**TASK DIRECTIONS:**
Search the entries below for "computer" and copy each matching line.

**STORED DATA:**
□ □ □

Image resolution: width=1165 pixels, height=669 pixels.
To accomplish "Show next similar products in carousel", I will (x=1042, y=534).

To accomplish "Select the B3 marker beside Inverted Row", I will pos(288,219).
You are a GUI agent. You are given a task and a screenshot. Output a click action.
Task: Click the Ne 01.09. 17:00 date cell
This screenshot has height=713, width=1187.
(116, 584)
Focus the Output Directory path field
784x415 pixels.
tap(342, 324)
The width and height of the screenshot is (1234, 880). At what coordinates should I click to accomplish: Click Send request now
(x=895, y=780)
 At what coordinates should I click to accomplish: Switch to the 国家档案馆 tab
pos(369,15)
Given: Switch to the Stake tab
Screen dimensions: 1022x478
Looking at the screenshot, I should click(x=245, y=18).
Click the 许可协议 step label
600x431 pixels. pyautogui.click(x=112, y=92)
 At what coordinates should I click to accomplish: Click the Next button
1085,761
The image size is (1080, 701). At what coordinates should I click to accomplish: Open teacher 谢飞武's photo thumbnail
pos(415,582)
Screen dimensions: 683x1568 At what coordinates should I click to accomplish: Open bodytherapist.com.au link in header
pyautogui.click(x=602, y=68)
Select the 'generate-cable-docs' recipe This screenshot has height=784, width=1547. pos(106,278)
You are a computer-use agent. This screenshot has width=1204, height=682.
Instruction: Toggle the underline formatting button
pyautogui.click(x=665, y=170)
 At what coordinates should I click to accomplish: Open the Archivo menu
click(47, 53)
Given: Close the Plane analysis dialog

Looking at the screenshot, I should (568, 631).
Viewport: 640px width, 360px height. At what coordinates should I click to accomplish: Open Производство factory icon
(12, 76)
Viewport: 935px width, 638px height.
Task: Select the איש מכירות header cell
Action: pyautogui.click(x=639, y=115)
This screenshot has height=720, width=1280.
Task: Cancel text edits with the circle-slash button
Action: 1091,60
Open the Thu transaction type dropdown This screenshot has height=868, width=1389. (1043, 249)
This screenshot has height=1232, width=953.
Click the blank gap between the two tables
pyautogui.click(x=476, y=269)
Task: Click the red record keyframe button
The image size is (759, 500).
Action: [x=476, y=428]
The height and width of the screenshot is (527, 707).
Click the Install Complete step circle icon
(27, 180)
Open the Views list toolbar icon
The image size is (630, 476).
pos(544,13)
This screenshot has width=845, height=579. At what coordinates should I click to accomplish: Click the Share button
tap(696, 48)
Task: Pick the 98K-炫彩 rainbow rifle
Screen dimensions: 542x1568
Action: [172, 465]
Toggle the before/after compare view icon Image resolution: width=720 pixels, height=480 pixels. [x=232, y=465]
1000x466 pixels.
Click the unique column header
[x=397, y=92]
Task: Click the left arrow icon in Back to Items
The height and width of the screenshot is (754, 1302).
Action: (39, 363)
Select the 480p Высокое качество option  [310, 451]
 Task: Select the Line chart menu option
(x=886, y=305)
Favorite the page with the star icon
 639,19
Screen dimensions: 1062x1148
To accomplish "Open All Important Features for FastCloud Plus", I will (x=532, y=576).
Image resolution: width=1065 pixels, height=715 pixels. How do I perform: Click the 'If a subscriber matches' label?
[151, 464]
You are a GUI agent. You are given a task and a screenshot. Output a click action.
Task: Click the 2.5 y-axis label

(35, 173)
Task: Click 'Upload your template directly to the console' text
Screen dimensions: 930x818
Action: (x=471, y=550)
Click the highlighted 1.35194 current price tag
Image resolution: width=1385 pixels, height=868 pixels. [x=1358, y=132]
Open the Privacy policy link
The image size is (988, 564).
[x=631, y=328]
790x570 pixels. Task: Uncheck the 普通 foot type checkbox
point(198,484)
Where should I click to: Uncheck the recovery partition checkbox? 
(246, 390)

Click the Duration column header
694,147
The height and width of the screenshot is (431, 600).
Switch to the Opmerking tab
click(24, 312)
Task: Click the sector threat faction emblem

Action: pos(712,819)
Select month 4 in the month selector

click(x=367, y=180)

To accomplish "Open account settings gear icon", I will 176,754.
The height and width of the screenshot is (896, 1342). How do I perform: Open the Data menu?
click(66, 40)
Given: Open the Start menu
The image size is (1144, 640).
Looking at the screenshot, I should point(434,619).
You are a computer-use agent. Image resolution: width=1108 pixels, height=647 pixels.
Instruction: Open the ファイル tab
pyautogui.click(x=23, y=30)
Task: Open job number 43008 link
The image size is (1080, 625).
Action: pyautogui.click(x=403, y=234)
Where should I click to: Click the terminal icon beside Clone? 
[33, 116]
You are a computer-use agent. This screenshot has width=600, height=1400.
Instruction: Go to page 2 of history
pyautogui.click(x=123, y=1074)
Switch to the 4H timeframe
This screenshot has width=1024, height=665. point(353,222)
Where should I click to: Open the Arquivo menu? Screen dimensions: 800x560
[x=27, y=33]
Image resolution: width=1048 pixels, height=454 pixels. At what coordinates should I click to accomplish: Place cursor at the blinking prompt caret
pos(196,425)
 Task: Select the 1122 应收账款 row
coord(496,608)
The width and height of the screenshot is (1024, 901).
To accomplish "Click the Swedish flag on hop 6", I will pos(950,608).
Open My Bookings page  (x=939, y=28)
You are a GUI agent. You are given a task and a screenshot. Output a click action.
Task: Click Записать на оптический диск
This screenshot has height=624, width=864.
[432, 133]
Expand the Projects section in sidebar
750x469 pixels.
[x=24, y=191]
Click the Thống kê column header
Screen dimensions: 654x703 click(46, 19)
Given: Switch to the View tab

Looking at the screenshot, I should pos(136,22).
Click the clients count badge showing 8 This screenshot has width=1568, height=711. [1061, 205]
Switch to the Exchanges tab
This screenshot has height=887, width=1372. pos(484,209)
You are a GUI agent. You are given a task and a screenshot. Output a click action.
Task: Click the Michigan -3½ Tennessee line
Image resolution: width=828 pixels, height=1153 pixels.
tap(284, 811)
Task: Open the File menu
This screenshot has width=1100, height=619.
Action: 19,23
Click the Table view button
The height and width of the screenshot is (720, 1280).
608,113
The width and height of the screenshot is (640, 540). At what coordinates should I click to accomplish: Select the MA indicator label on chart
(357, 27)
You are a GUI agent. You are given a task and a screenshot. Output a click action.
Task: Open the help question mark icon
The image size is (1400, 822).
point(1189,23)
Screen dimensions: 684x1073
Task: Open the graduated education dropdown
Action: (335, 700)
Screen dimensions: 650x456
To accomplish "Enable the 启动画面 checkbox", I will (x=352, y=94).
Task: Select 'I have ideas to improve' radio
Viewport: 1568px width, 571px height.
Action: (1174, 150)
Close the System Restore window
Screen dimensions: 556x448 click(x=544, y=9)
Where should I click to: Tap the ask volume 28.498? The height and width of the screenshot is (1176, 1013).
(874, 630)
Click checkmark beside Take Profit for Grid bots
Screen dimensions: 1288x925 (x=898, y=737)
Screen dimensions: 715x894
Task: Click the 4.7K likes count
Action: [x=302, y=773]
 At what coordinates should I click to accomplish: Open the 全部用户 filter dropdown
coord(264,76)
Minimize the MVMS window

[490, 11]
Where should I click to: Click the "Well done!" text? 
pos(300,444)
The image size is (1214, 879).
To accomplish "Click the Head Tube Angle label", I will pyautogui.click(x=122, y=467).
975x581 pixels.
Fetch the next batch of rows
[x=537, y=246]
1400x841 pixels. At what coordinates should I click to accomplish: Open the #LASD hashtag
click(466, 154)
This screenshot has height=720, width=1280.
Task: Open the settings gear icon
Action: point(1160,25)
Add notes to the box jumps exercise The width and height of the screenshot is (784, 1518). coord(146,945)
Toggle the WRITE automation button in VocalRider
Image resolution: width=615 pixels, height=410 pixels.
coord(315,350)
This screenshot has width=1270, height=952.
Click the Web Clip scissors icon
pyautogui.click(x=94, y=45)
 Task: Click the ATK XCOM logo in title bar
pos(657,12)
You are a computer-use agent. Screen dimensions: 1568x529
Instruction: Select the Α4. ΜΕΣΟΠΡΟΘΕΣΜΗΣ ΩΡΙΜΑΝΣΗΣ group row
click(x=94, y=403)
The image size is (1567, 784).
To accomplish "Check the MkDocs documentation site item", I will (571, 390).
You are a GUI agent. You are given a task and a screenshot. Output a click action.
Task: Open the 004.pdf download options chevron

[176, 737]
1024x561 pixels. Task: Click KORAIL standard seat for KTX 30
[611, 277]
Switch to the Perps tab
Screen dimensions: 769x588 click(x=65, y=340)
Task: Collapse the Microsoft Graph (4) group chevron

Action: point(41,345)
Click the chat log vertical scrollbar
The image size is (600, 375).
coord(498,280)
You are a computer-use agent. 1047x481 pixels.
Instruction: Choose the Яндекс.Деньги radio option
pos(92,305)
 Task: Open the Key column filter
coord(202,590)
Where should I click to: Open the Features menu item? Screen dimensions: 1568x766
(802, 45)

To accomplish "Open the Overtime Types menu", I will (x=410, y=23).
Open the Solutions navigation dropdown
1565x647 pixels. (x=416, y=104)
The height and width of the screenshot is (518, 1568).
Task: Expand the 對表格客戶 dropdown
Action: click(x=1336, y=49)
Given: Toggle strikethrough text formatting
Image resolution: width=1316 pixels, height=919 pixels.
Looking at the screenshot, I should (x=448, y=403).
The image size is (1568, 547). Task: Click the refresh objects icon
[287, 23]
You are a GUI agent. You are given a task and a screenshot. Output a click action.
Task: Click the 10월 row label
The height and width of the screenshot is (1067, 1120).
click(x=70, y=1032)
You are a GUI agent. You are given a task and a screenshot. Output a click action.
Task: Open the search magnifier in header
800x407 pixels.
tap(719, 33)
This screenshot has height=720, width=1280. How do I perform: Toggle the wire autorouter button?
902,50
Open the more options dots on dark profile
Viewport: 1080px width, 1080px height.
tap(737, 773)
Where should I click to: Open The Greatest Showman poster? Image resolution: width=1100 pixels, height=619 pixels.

□ □ □

**SOLUTION FOR THIS EXERCISE:**
You are a computer-use agent. This screenshot has width=1204, height=682.
You are a computer-use agent. Image resolution: width=1108 pixels, height=647 pixels.
You are a computer-use agent. This screenshot has width=600, height=1400.
You are a computer-use agent. Screen dimensions: 1568x529
You are a computer-use agent. 1047x481 pixels.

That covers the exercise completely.